• Task material

====

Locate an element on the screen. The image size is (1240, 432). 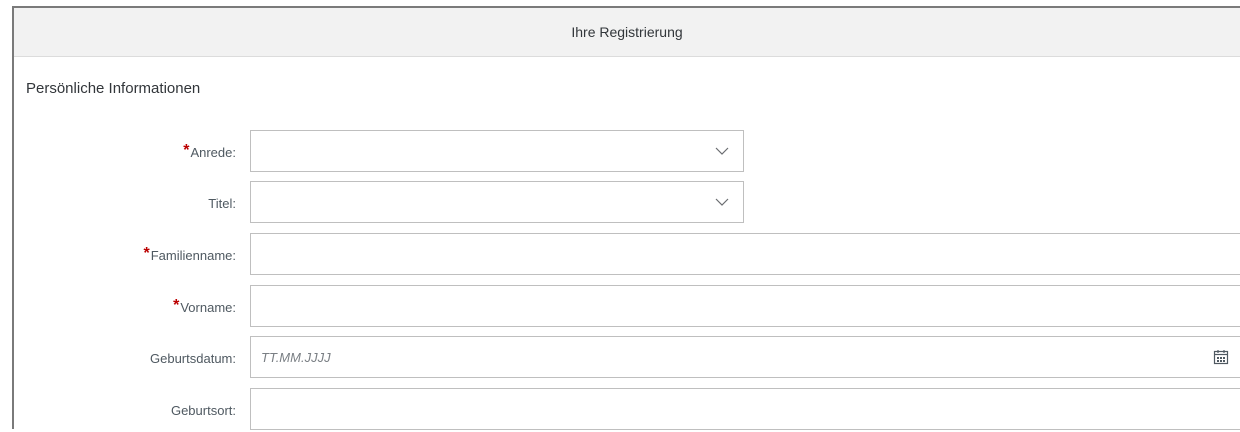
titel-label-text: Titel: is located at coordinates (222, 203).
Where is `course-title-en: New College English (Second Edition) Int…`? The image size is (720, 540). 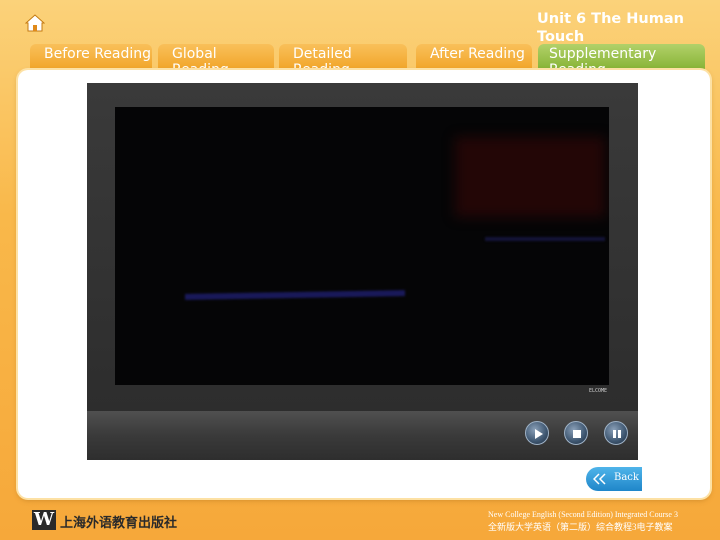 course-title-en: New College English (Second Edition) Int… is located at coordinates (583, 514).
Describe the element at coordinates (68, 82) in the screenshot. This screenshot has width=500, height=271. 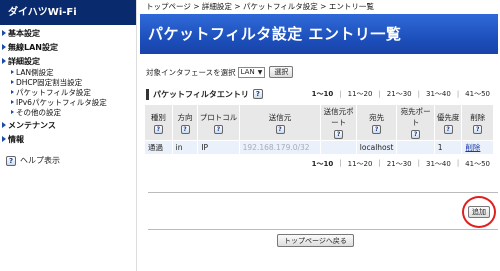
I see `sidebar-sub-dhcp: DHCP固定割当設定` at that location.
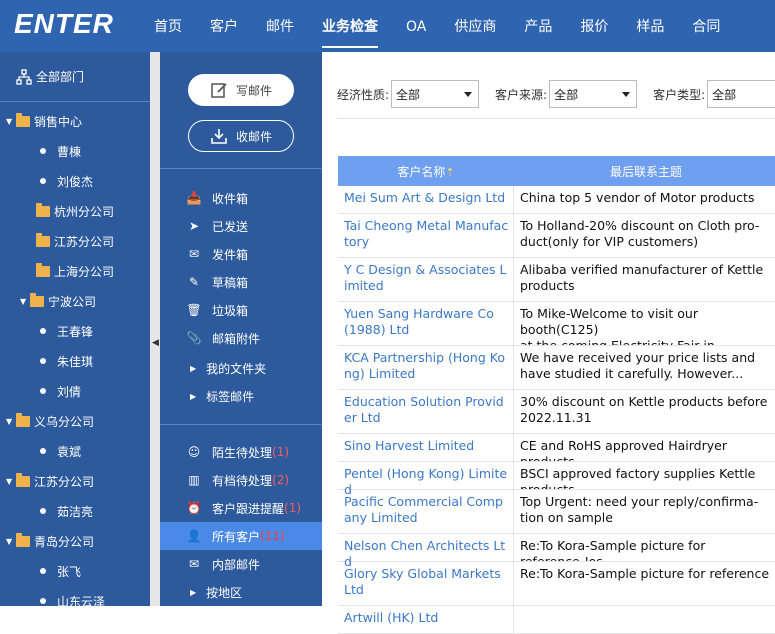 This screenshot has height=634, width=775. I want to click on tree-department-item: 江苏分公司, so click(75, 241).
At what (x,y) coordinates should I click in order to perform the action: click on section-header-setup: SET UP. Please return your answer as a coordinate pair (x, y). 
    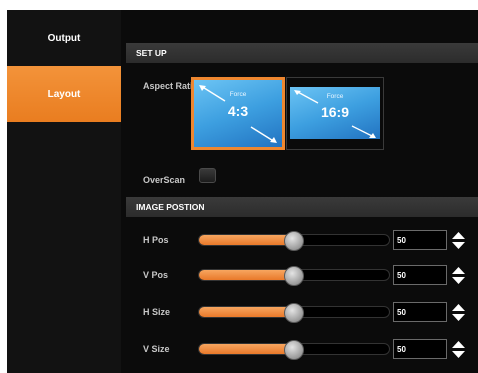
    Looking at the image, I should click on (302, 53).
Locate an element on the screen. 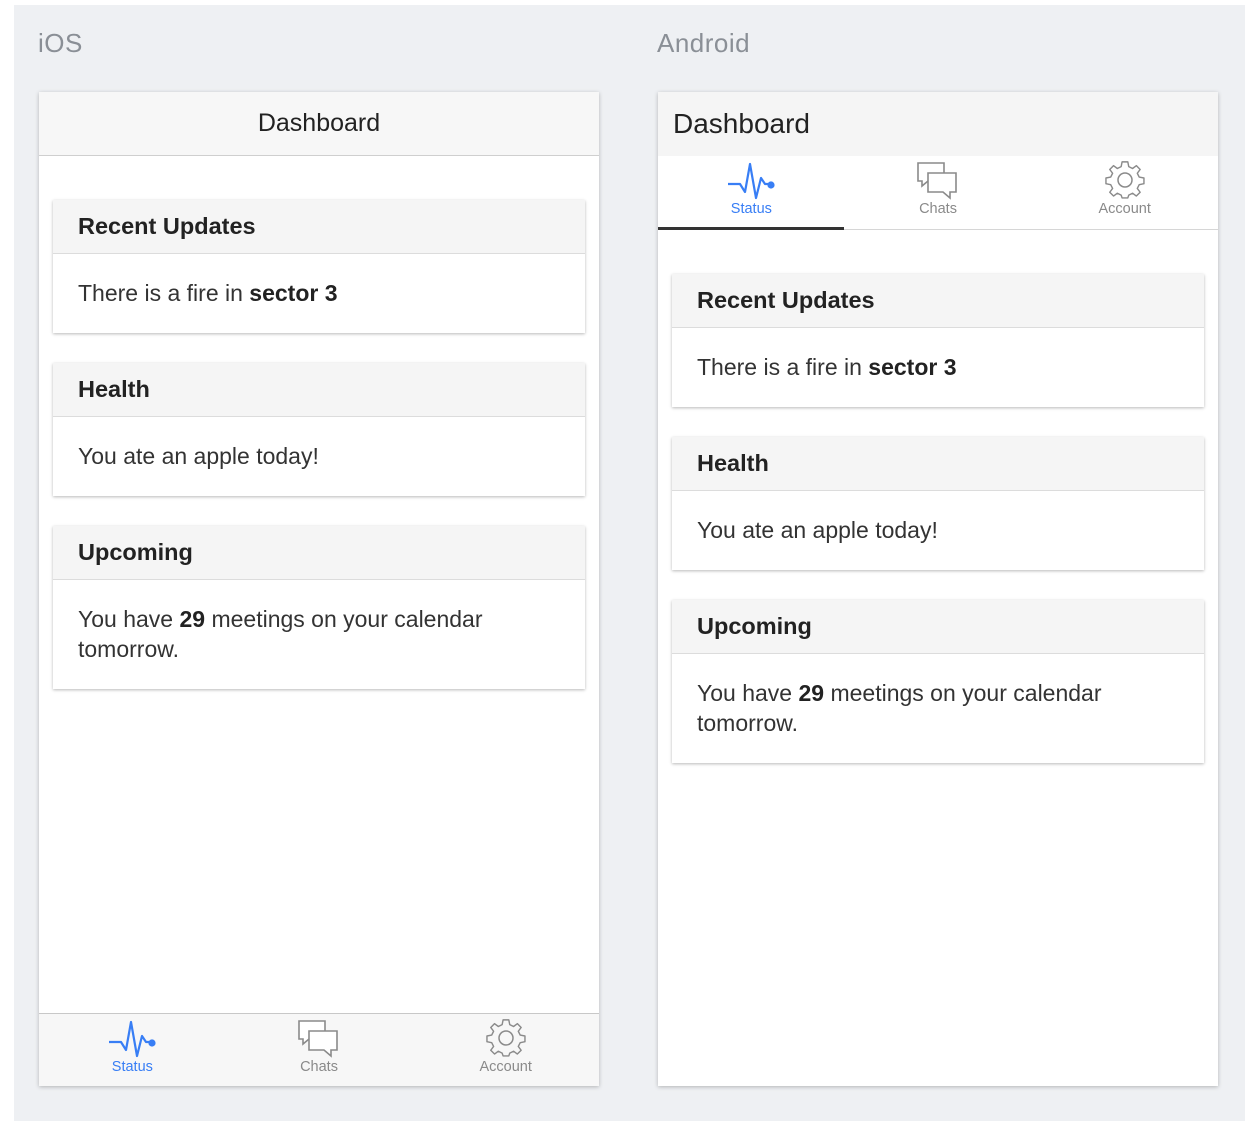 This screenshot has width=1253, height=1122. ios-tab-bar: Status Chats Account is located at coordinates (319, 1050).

====

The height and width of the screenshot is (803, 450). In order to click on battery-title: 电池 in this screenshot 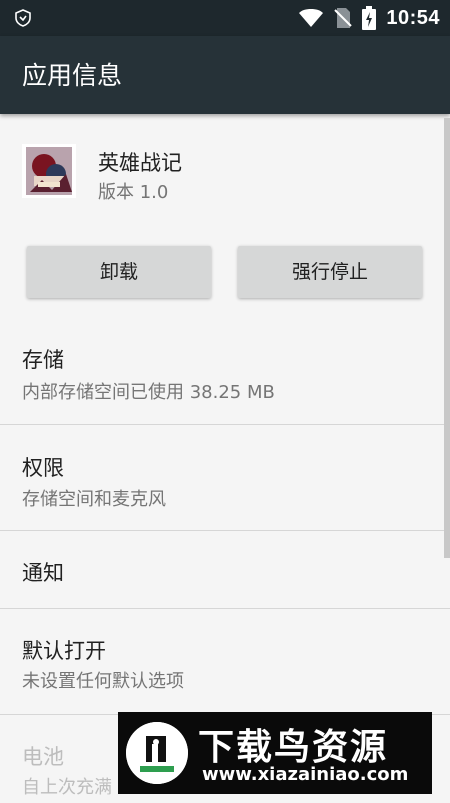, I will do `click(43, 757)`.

====

• Work instruction
Please pick out each line of the data above that contains the word "should" and copy those lines in full.

• Your response
At what (x,y) coordinates should I click in order to perform the action: click on section-header-setup: SET UP. Please return your answer as a coordinate pair (x, y). 
    Looking at the image, I should click on (302, 53).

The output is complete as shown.